Greens, IBM work to make you thirsty

IBM is addressing water resources as part of its Smarter Planet/Think marketing campaign. In a campaign media release today, IBM VP Sharon Nunes said that,

“Without sufficient insight into near- and long-term factors affecting your water supply and usage — complex issues such as access, quality, cost and re-use — you increasingly run the risk of failure.”

A reasonable sentiment — until you get to the end of the media release which reads:

“Together with IBM, The Nature Conservancy is developing computer tools that will enable companies to gain a better understanding of the environmental and social consequences of their water use.

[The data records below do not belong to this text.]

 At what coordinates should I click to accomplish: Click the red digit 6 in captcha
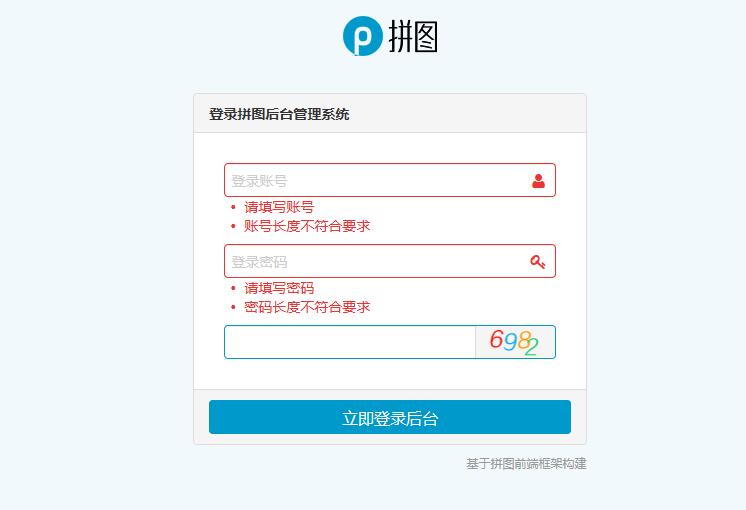[496, 339]
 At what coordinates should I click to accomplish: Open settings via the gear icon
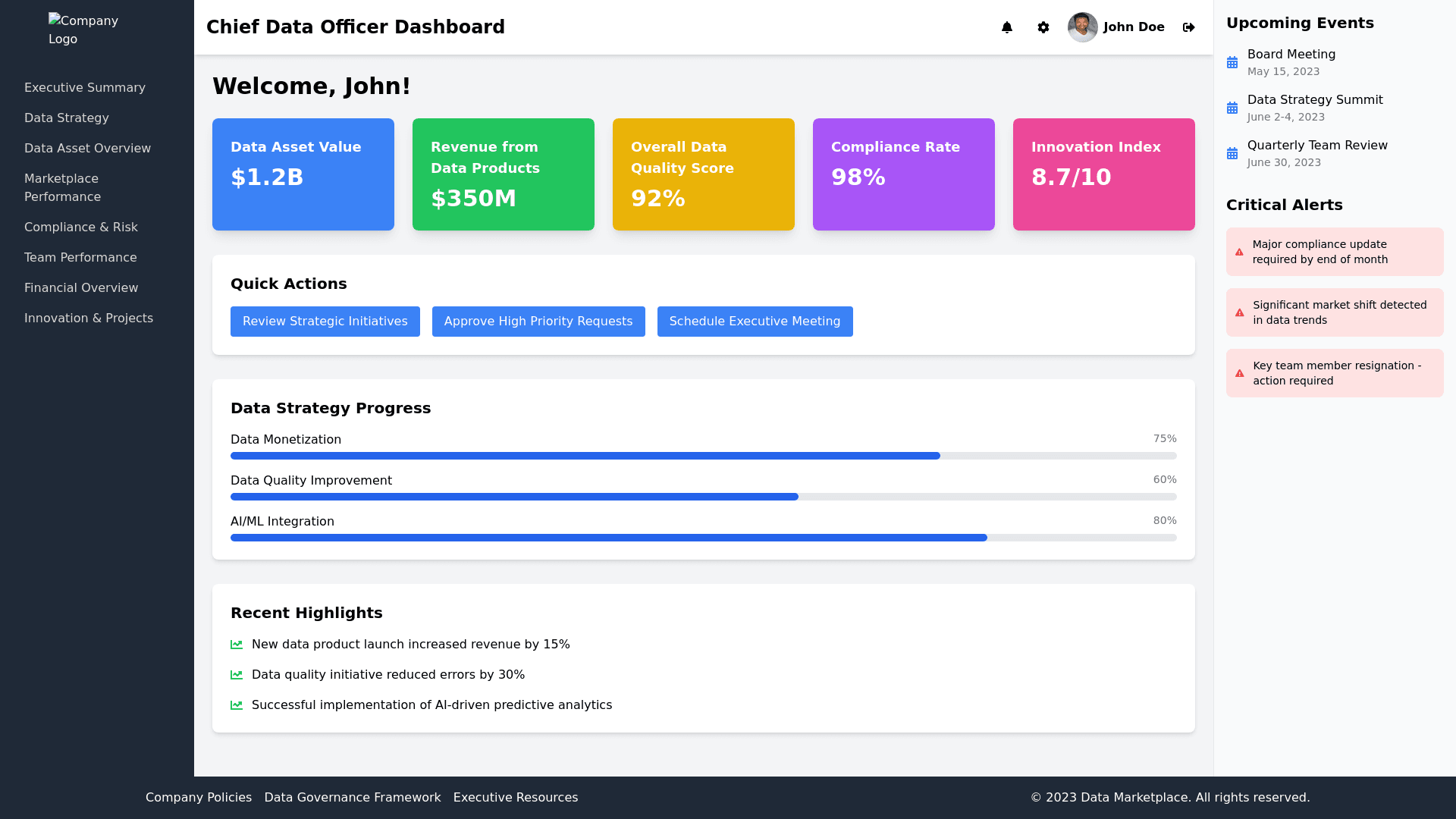[1043, 27]
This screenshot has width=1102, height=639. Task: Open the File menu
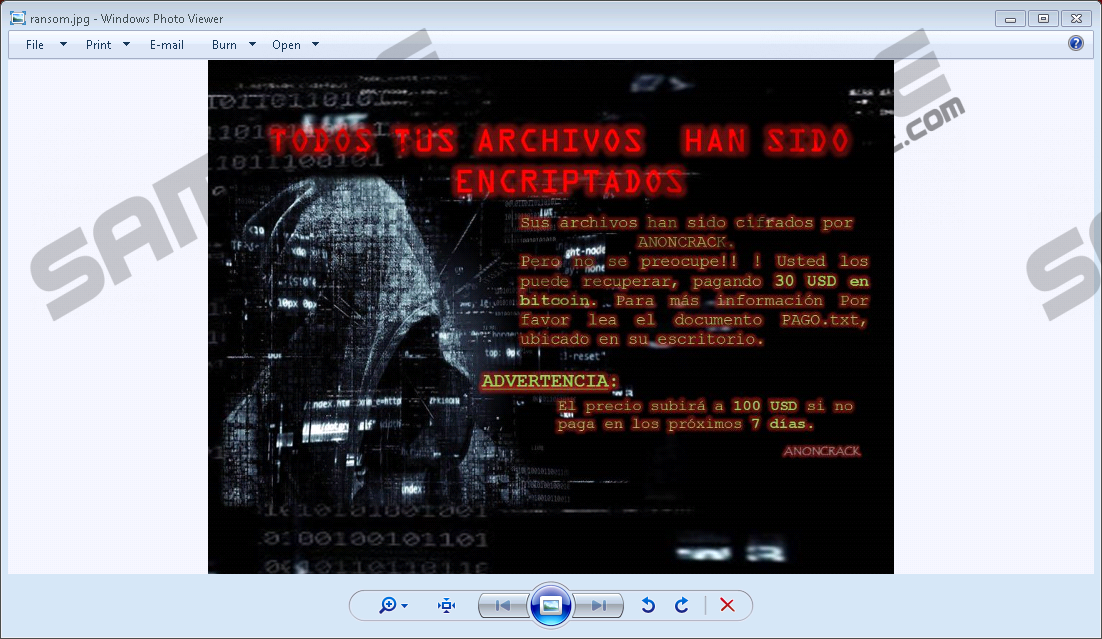[35, 45]
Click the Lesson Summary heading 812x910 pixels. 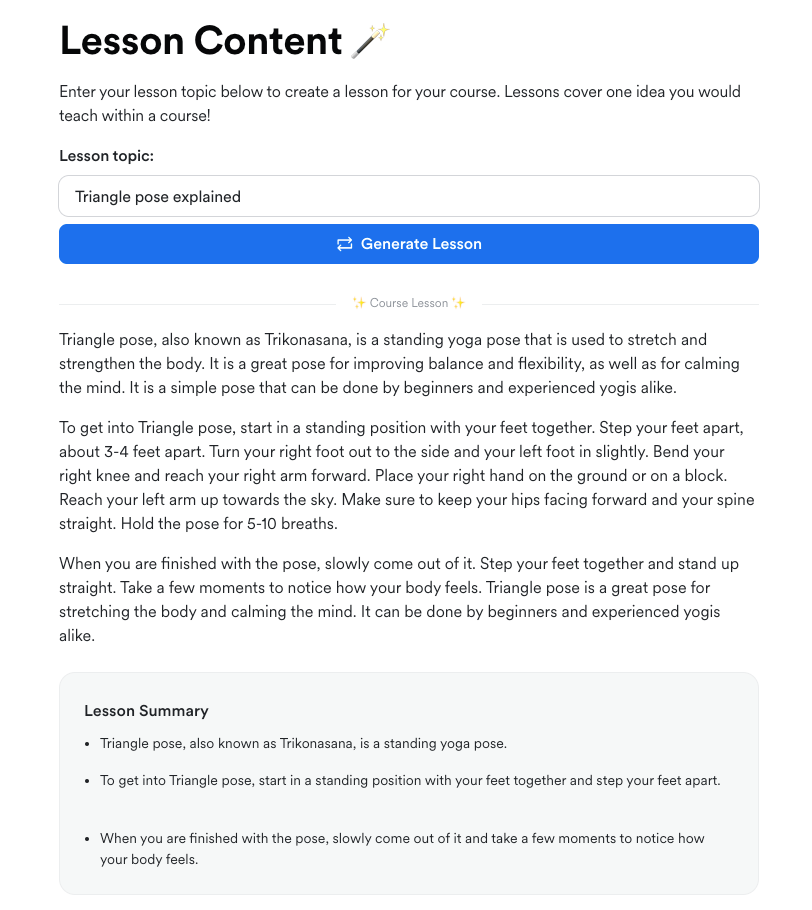point(146,711)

By fostering sustainable water management practices, companies and municipalities will be able to make better decisions to the benefit of both local communities and nature.” — Brian Richterb, Director of The Nature Conservancy’s Global Freshwater Team.

Translation: The greens are looking to IBM technology to help them reduce our access to water.

Steve Milloy’s new book, Green Hell: How Environmentalists Plan to Control Your Life and What You Can Do to Stop Them, discusses how the greens are working to make us thirsty.

One thought on “Greens, IBM work to make you thirsty”

  1. A market challenge pertaining to prudent societal uses of water is it can be underpriced, owing to government ownership of water supplies. If supply of water is cheaper than its cost of provision, then it can be inefficiently or unsustainably used. Water markets can be strengthened by privatization.